Show every line of the listing below that contains the word "Click", treating uppercase and lowercase letters as distinct.
══ Data for this task ══
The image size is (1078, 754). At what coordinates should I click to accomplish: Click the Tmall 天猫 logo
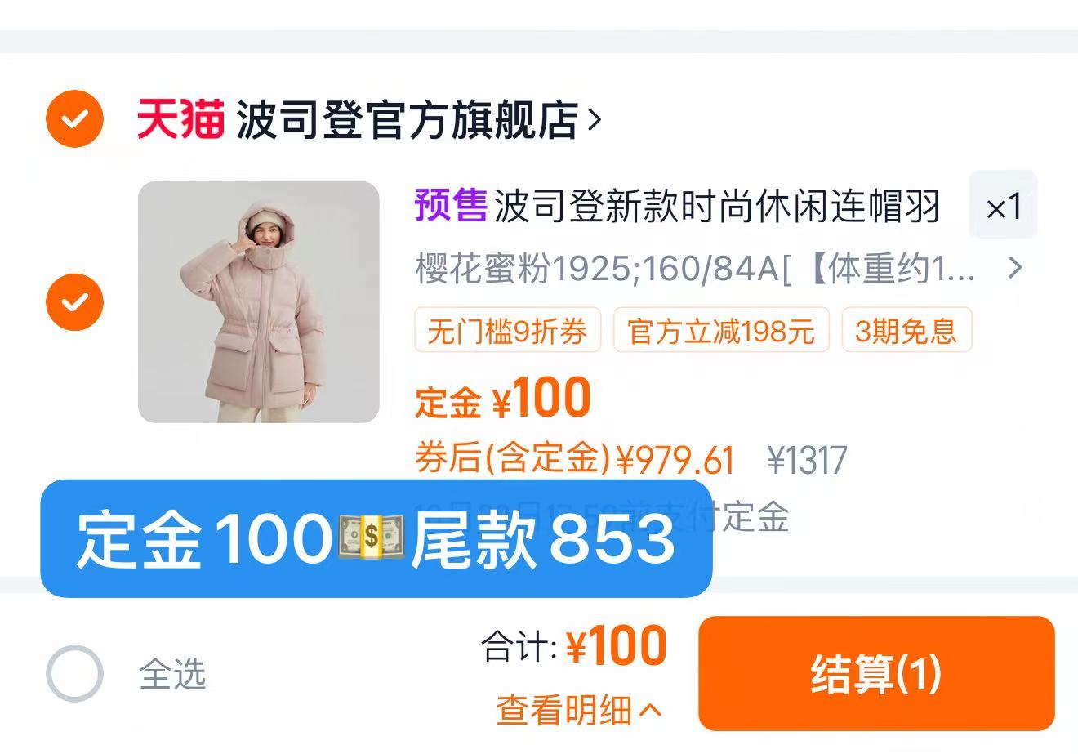(x=180, y=119)
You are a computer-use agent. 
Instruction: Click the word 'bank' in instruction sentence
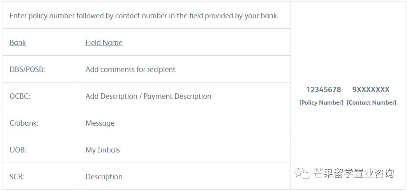(x=268, y=16)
═══
#### Answer
The image size is (1078, 754). At what coordinates should I click to accomplish: Click the Tmall 天猫 logo
Instruction: Click the word 'bank' in instruction sentence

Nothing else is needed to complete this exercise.